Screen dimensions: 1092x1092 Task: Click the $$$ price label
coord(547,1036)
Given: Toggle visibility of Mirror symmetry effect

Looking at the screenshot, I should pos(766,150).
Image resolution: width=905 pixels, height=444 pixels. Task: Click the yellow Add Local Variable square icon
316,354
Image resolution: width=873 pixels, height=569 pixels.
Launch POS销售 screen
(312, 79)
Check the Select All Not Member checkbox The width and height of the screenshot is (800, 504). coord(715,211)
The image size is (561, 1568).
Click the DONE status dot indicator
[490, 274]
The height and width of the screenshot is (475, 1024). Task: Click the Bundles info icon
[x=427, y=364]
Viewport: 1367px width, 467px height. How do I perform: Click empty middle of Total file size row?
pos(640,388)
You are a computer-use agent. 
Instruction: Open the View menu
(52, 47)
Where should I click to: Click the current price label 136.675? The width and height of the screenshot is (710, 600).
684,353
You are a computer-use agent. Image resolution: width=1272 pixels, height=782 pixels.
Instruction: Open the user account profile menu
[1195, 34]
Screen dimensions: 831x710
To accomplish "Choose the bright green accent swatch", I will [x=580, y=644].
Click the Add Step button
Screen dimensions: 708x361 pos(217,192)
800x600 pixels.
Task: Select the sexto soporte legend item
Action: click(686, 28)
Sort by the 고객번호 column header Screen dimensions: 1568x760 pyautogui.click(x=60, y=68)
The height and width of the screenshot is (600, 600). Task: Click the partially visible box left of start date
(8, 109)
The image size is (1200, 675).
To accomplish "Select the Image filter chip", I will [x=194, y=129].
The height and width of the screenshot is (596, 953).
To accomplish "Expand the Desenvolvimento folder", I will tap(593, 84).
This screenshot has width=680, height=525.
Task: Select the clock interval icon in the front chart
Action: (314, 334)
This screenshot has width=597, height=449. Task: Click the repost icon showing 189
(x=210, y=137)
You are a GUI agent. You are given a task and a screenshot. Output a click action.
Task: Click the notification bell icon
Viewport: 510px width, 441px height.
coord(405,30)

## Task to carry out:
What you return should consist solely of the lines from the one containing "The height and width of the screenshot is (600, 600)." through the end of the entries above, reproduced exactly.

## The completed task:
The height and width of the screenshot is (600, 600). Task: Click the partially visible box left of start date
(8, 109)
The image size is (1200, 675).
To accomplish "Select the Image filter chip", I will [x=194, y=129].
The height and width of the screenshot is (596, 953).
To accomplish "Expand the Desenvolvimento folder", I will tap(593, 84).
This screenshot has width=680, height=525.
Task: Select the clock interval icon in the front chart
Action: (314, 334)
This screenshot has width=597, height=449. Task: Click the repost icon showing 189
(x=210, y=137)
You are a GUI agent. You are given a task and a screenshot. Output a click action.
Task: Click the notification bell icon
Viewport: 510px width, 441px height.
coord(405,30)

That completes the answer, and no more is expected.